With the new SAN here is what you would have in the Infra:

DC B- ESXi5.5 + SAN5.5 (new san)

DC A- ESXi4.x + SAN4.x (old san)

Assumption:

SAN5.5 is also compatible with ESXi4.x

SAN4.x will be decommissioned after the migration is complete because its not supported on ESXi 5.5. This means that all the VMs have to be migrated to the new san for this activity to complete.

All the VMs are currently provisioned on SAN4.x and since it does not support 5.5 yet, IMO here are the options that you have:

Upgrade one of the ESXi hosts to 5.5

Present SAN5.5 LUNs to the upgraded ESXi 5.5 host

Storage vMotion the VMs from SAN4.x o SAN5.5

Once all VMs are migrated to the new SAN, the old storage can be decommissioned.

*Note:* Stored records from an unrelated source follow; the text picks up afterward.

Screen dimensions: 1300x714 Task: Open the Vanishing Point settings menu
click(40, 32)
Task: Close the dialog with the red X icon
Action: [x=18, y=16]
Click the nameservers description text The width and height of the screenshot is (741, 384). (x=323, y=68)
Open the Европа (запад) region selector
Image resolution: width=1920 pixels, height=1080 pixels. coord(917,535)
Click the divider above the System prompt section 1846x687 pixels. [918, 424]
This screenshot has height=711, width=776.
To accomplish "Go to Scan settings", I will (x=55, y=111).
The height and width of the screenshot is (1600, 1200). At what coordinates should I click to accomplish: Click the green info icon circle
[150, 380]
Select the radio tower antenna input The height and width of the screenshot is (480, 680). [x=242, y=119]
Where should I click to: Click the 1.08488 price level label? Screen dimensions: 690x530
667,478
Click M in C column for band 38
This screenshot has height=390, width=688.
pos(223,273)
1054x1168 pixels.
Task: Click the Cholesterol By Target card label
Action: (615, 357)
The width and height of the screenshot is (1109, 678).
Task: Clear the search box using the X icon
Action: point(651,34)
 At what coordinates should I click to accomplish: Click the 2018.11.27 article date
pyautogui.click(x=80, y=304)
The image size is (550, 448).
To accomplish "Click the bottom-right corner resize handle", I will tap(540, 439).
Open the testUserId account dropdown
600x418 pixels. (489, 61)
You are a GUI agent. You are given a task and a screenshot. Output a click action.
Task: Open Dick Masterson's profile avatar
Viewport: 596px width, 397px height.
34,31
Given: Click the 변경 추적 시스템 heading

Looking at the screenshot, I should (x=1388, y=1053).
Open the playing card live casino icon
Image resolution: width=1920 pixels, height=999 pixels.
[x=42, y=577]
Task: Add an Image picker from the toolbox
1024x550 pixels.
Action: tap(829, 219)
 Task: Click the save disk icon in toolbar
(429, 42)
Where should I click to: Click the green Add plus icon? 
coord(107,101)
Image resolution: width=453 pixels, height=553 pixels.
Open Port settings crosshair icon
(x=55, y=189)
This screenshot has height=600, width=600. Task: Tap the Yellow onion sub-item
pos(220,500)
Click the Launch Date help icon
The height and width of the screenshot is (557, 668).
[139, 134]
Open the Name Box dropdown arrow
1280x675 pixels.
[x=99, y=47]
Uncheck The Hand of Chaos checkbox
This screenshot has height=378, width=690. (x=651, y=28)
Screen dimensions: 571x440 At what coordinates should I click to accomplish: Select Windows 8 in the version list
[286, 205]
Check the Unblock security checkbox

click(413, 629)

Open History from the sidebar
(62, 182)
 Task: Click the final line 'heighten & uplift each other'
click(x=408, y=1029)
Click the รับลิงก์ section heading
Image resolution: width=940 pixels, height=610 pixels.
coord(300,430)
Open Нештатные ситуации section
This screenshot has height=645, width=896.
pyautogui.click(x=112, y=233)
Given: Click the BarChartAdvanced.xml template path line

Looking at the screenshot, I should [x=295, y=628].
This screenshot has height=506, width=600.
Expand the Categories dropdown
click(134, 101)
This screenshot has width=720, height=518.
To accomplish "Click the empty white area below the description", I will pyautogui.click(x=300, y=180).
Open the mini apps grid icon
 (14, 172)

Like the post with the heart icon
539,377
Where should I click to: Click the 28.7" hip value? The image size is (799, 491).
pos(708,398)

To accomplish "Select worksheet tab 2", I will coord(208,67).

Alternatively if both Storage Arrays are from the same vendor, you can use the vendor provided tools to do a block level copy from SAN4.x to SAN5.5. In the past for the data migration engagements on VMware I have used Storage vMotion and I must say that there has been a great improvement from ESX3.5 to 5.5. However this also depends on other factors for example, some times doing array level copy and then resignature the VMFS LUNs is easier.

-Arun

Twitter: https://twitter.com/arunpande

Blog: http://highoncloud.blogspot.in/

About VMware Virtualization on NetApp


Regards, Arun Pandey VCP 3,4,5 | VCAP-DCA | NCDA | HPUX-CSA | http://highoncloud.blogspot.in/ If you found this or other information useful, please consider awarding points for "Correct" or "Helpful".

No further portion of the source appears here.